Any content that discriminates against a person or group of individuals based on one or more of their protected characteristics, including but not limited to the following:

  • Additional expressions of inadequacy, which we will define as follows:
  1. Inadequacy-related idioms and expressions, such as “worthless” and “useless,” among others; see also inadequate.
  2. Expressions regarding being better or worse than another protected trait, such as “I believe that males are superior to girls,” are not allowed. This includes, but is not limited to, similar phrases.
  3. Words and phrases that refer to those who deviate from the norm, such as, but not limited to: freaks, and aberrant.
  • Expressions of contempt, which we describe as follows when they are presented in written or visual form:
  1. acknowledgment on one’s own part of intolerance motivated by prejudice against protected qualities, such as, but not limited to, homophobia, Islamophobia, or racism.
  2. Statements to the effect that a protected trait ought not to be present.

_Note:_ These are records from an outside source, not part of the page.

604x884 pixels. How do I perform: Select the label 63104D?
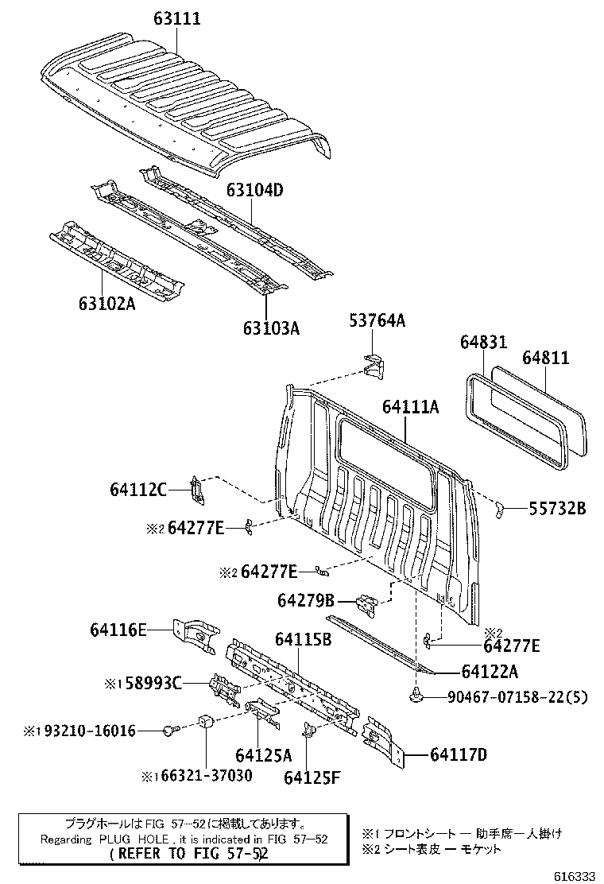tap(254, 191)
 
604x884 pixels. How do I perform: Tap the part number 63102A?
tap(107, 303)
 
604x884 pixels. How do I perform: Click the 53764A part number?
tap(378, 320)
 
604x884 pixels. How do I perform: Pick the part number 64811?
tap(545, 359)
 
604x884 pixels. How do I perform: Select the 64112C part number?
tap(137, 490)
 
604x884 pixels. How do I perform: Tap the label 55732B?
tap(557, 508)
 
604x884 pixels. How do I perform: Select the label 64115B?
tap(303, 638)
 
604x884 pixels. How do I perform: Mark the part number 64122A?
tap(490, 672)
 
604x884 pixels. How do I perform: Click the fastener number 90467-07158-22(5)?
tap(517, 698)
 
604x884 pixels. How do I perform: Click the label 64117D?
tap(459, 754)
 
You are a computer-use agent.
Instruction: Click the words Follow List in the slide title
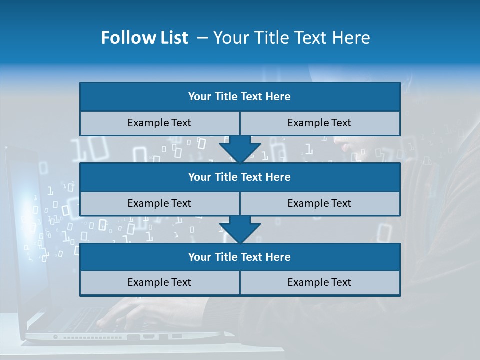click(144, 38)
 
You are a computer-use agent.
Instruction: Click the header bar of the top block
click(240, 97)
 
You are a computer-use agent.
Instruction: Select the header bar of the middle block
click(240, 177)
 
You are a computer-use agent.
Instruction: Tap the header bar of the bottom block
click(240, 257)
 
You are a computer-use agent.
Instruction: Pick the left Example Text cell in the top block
click(160, 123)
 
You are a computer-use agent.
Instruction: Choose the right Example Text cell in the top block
click(320, 123)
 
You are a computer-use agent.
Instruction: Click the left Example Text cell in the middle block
click(160, 204)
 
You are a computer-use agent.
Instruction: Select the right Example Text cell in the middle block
click(320, 204)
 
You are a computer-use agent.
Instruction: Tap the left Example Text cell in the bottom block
click(160, 282)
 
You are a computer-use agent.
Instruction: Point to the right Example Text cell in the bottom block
click(320, 282)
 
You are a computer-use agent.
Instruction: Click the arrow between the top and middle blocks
click(240, 150)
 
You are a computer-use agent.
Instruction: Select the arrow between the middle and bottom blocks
click(240, 230)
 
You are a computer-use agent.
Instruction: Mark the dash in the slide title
click(202, 38)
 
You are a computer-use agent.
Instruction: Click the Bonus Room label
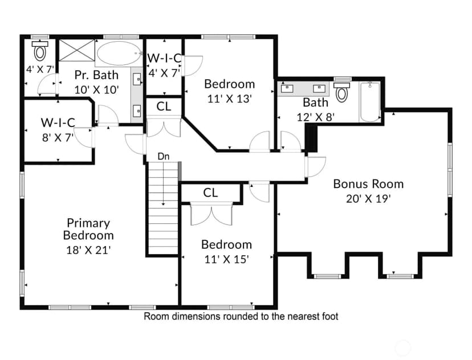[x=368, y=184]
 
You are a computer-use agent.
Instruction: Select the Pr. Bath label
[x=96, y=75]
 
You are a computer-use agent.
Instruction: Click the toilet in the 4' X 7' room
[x=40, y=51]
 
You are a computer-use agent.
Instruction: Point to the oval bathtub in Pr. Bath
[x=119, y=53]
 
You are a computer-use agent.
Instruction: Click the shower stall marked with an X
[x=76, y=50]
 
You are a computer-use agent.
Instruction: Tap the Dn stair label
[x=164, y=157]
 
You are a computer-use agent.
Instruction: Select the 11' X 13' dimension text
[x=229, y=99]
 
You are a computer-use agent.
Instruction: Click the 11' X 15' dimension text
[x=226, y=259]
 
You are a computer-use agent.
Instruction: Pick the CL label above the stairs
[x=164, y=106]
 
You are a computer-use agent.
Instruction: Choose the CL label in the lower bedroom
[x=210, y=193]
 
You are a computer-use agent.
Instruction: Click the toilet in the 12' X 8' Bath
[x=341, y=92]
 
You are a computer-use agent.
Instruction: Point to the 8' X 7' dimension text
[x=58, y=137]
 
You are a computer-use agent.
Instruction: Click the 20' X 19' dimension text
[x=368, y=199]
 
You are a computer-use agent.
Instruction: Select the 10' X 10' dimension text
[x=97, y=89]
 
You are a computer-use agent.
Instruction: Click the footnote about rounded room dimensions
[x=241, y=316]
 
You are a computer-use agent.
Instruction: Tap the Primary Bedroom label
[x=88, y=229]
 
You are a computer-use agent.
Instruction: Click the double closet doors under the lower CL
[x=211, y=215]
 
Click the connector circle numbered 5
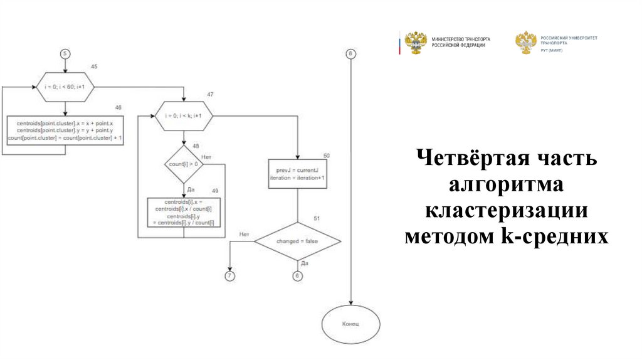point(65,53)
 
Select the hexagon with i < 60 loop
point(65,88)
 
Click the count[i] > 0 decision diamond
point(183,164)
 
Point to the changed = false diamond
point(297,241)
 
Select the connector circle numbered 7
point(229,276)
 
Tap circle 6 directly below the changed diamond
point(297,276)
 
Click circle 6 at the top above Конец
point(350,53)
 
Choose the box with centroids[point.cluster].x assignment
point(65,130)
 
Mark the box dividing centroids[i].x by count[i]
point(183,212)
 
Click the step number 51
point(317,218)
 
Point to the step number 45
point(94,66)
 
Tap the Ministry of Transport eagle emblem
point(415,43)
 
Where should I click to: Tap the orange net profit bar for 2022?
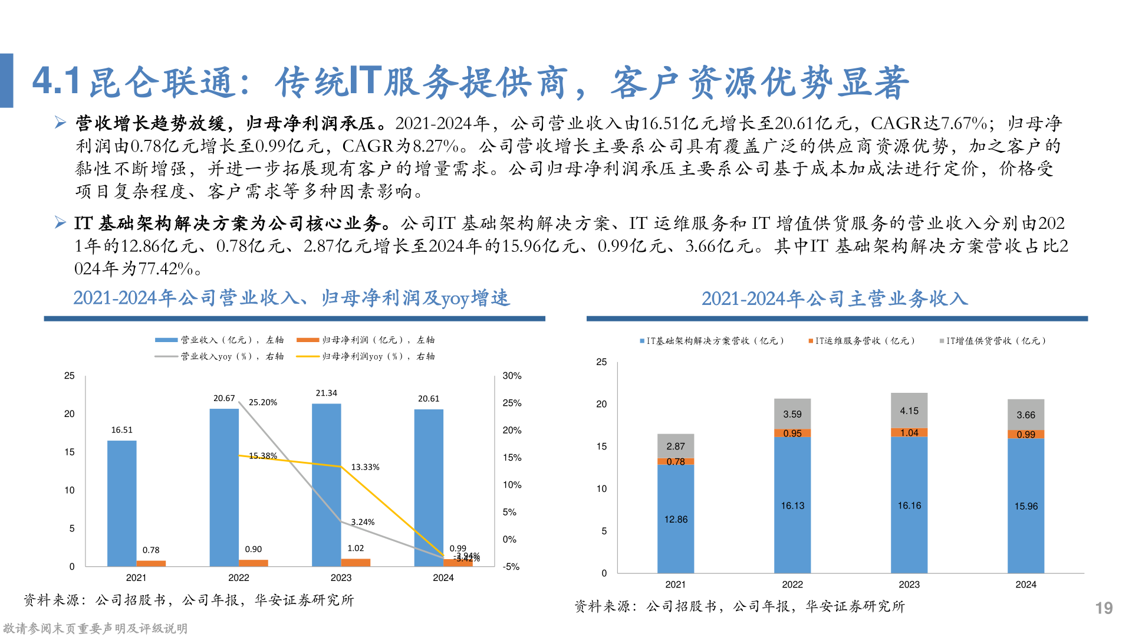pos(254,563)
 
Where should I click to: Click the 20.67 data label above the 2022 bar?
pos(224,399)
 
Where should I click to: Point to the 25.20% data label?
pos(263,402)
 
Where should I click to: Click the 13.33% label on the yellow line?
pos(365,467)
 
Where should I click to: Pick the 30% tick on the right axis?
pos(512,376)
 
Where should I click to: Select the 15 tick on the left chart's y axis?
pos(70,452)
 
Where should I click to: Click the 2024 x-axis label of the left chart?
pos(443,578)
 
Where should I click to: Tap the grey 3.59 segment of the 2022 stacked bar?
pos(792,413)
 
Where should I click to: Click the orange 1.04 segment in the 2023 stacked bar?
pos(909,432)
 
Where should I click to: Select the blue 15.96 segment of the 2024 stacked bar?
pos(1026,506)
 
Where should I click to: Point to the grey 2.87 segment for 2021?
pos(676,446)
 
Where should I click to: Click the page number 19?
pos(1104,608)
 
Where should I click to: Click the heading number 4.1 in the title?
pos(57,81)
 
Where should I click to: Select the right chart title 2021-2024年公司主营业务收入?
pos(835,299)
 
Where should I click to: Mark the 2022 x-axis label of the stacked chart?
pos(792,585)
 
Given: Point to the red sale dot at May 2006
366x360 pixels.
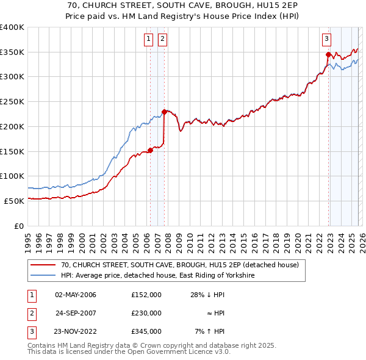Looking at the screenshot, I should coord(150,150).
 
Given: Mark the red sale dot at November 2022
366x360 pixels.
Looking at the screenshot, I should coord(328,54).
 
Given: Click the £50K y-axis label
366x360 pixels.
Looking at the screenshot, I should coord(15,201).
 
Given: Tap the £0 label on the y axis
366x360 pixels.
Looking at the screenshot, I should coord(20,226).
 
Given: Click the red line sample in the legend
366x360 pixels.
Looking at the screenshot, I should coord(43,265).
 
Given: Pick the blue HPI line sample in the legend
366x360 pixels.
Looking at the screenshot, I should coord(43,276).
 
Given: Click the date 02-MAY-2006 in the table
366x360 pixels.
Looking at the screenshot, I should coord(76,295).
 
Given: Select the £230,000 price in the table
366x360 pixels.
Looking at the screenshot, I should coord(146,313).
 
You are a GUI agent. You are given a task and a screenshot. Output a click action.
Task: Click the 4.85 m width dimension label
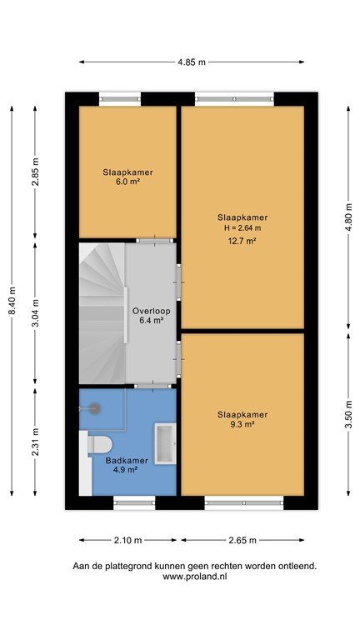[x=191, y=62]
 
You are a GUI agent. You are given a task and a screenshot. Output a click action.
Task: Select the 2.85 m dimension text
[x=35, y=174]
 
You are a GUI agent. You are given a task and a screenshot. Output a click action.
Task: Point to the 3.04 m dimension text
[x=35, y=315]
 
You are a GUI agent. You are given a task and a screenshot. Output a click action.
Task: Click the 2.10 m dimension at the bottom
[x=127, y=539]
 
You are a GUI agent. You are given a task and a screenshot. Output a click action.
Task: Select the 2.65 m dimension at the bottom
[x=242, y=539]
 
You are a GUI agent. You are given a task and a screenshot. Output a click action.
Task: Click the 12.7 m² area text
[x=242, y=242]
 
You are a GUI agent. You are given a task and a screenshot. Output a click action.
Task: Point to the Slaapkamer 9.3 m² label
[x=242, y=419]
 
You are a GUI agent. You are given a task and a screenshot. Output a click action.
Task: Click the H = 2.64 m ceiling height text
[x=242, y=228]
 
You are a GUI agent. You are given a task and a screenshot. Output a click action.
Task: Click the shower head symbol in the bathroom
[x=94, y=408]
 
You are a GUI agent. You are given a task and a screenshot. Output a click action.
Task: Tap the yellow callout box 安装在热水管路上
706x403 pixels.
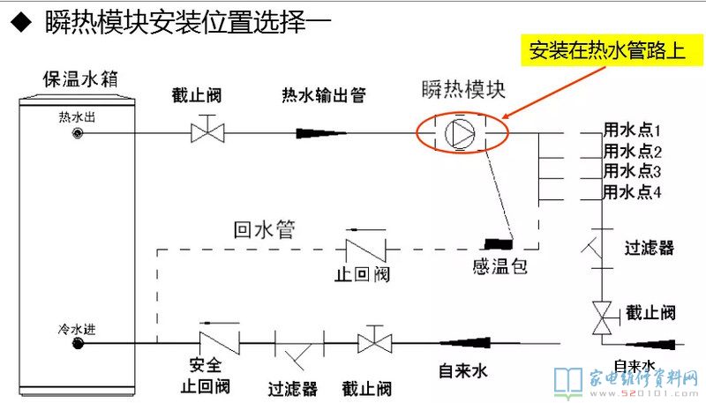(608, 50)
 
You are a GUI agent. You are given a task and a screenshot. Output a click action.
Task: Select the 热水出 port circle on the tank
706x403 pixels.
(80, 133)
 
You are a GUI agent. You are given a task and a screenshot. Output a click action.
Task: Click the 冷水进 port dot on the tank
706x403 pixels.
(80, 343)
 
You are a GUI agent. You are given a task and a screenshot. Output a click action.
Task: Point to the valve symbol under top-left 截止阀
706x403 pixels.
(208, 132)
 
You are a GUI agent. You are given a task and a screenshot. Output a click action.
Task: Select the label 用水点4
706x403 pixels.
(633, 191)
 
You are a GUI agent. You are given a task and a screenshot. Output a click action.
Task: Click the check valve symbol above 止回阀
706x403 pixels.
(361, 246)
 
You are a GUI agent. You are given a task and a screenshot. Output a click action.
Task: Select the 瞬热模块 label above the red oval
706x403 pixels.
(462, 90)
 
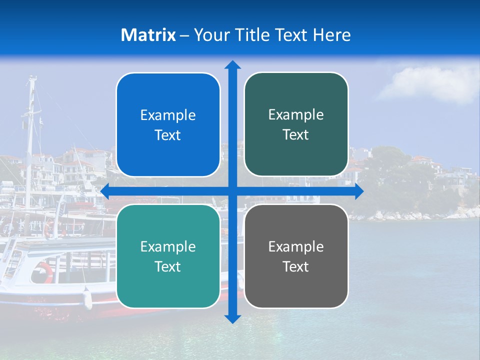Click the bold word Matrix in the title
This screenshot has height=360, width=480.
[x=148, y=35]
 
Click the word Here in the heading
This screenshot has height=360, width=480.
[x=332, y=35]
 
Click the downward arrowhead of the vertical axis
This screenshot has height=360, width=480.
[x=232, y=318]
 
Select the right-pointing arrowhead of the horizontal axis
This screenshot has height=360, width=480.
[x=359, y=192]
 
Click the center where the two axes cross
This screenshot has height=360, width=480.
[x=232, y=192]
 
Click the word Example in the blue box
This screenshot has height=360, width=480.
[x=168, y=116]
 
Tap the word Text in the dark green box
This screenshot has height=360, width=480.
[x=296, y=135]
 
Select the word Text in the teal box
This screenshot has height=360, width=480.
[x=168, y=266]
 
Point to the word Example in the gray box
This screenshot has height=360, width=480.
[x=296, y=246]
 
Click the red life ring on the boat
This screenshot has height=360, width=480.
[x=44, y=273]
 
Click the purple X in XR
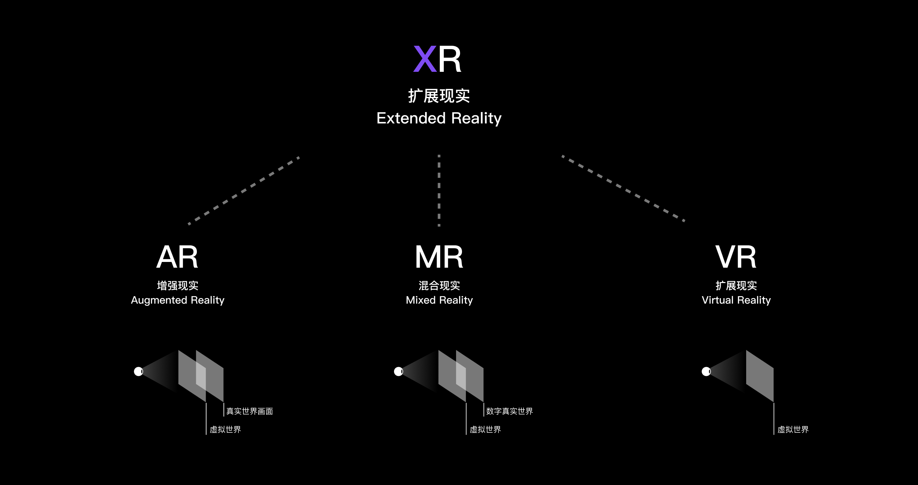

  3. Expressions of hatred, such as loathing and contempt, but not confined to these terms alone
  • Dismissive statements such as, but not limited to: I don’t respect you, I don’t like you, and I couldn’t care less about you
  • Expressions of disgust, which we describe as follows (whether written or visual):
  1. ¬†Expressions that imply that the subject makes one sick, such as, but not limited to, “vomit” and “throw up.”
  2. Words that convey repugnance or disgust, such as “vile,” “disgusting,” and “yuck,” are examples of such expressions.